Stats and History, Part 2

Let’s return to the subject of how baseball’s statistics came into being and changed over time. The text below continues, in excerpted form, the publication online, for the first time, of the opening chapter of The Hidden Game of Baseball (1984). Chadwick’s bias against the long ball was in large measure responsible for the game that evolved and for the absence of a hitter like Babe Ruth until 1919. When lively balls were introduced—as they were periodically from the very infancy of baseball—and long drives were being belted willy-nilly, and scores were mounting, Chadwick would ridicule such games in the press. What he valued most in the early days was the low scoring game marked by brilliant fielding. In the early annual guides, he listed all the “notable” games between significant teams—i.e., those in which the winner scored under ten runs!

Chadwick prevailed, and Hits Per Game became the criterion for the Clipper batting championship and remained so until 1876, when the problem with using games as the denominator in the average at last became clear. If you were playing for a successful team, and thus were surrounded by good batters, or if your team played several weak rivals who committed many errors, the number of at bats for each individual in that lineup would increase. The more at bats one is granted in a game, the more hits one is likely to have. So if Player A had 10 at bats in a game, which was not as unusual in the ’60s, he might have 4 base hits. In a more cleanly played game, Player B might bat only 6 times, and get 3 base hits. Yet Player A, with his 4-for-10, would achieve an average of 4.00; the average of Player B, who went 3–for–6, would be only 3.00. By modern standards, of course, Player A would be batting .400 while Player B would be batting .500.

In short, the batting average used in the 1860s is the same as that used today except in its denominator, with at bats replacing games. Moreover, Chadwick posited a primitive version of the slugging percentage in the 1860s, with total bases divided by number of games; change the denominator from games to at bats and you have today’s slugging percentage—which, incidentally, was not accepted by the National League as an official statistic until 1923 and the American until 1946 (the game was born conservative). Chadwick’s “total bases average” represents the game’s first attempt at a weighted average—an average in which the elements collected together in the numerator or the denominator are recognized numerically as being unequal. In this instance, a single is the unweighted unit, the double is weighted by a factor of two, the triple by three, and the home run by four. Statistically, this is a distance leap forward from, first, counting, and next, averaging. The weighted average is in fact the cornerstone of today’s statistical innovations.
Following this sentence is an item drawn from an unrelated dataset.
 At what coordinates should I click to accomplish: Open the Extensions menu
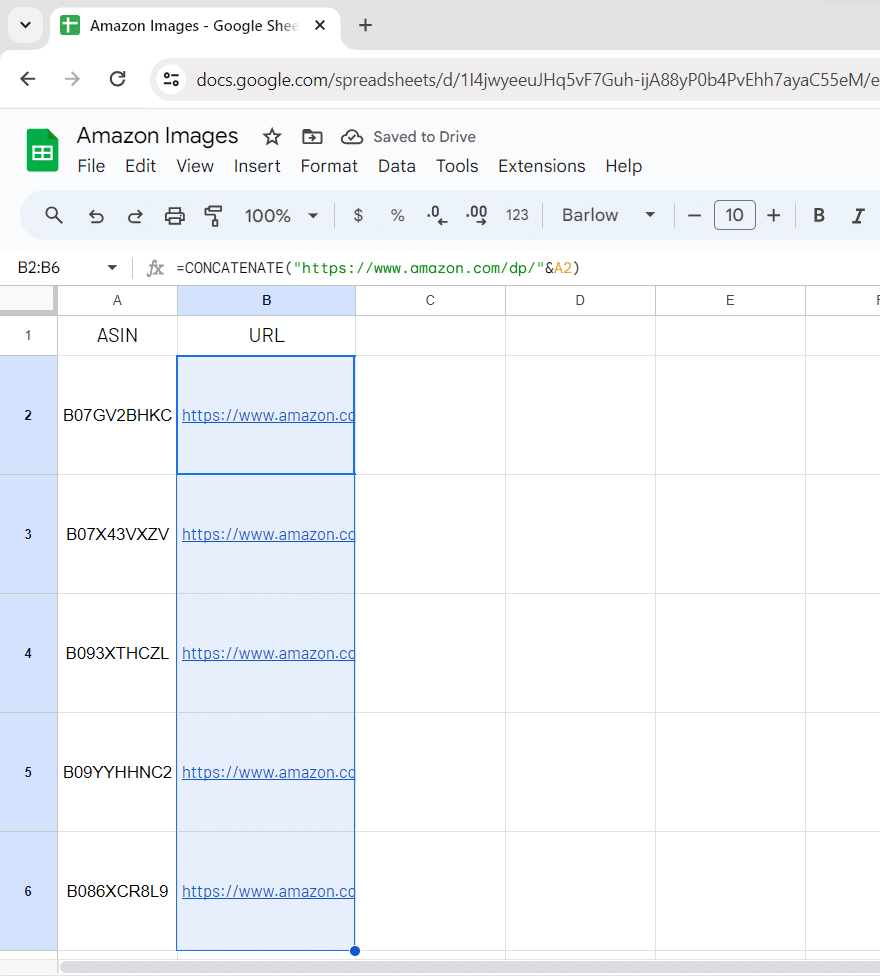(x=541, y=166)
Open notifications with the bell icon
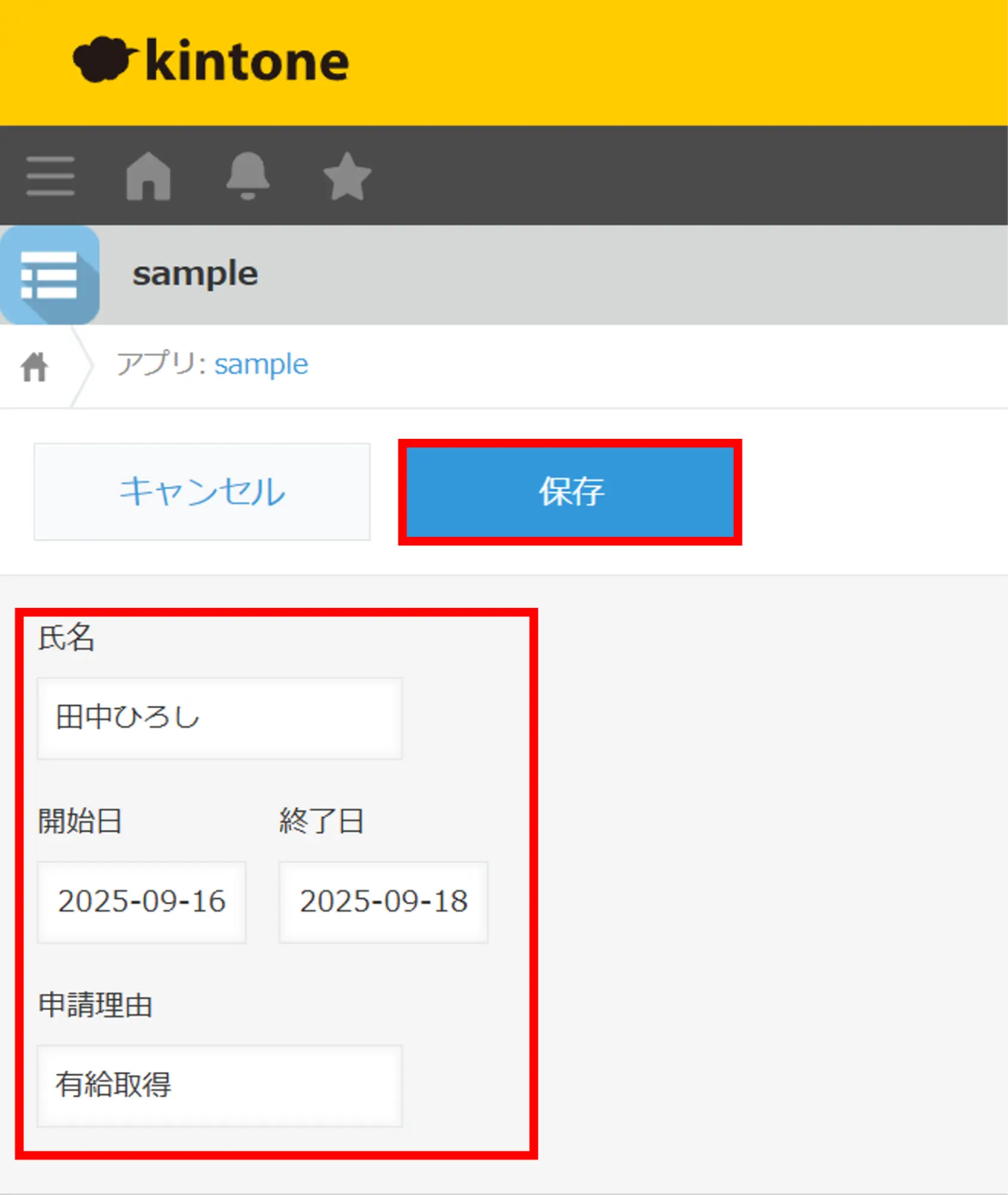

The 1870s gave rise to some new batting stats and to the first attempt to quantify thoroughly the other principal facets of the game, pitching and fielding. Although the Clipper recorded base hits and total bases as early as 1868, a significant wrinkle was added in 1870 when at bats were listed as well. This is a critical introduction because it permitted the improvement of the batting average, first introduced in its current form in the Boston press on August 10, 1874, and first computed officially—that is, for the National League—in 1876.

Since then the BA has not changed. [NOTE: later research revealed an earlier inception of the concept for a modern batting average, by Hervie Alden Dobson in the Clipper of March 11, 1871.] The objections to the batting average are well known, but to date [i.e., 1984] have not have not dislodged the BA from its place as the most popular measure of hitting ability. First of all, the batting average makes no distinction between the single, the double, the triple, and the home run, treating all as the same unit—a base hit—just as its prototype, Runs Per Game, treated  the run as its unvarying, indivisible unit. This objection was met in the 1860s with Total Bases Per Game. Second, it gives no indication of the effect of that base hit; in other words, it gives no indication of the value of the hit to the team. This was probably the objection that Chadwick had to tabulating base hits originally, because it is not likely that the idea just popped into his head in 1867, upon which he decided to act immediately; he must have thought of a hit-constructed batting average earlier and rejected it.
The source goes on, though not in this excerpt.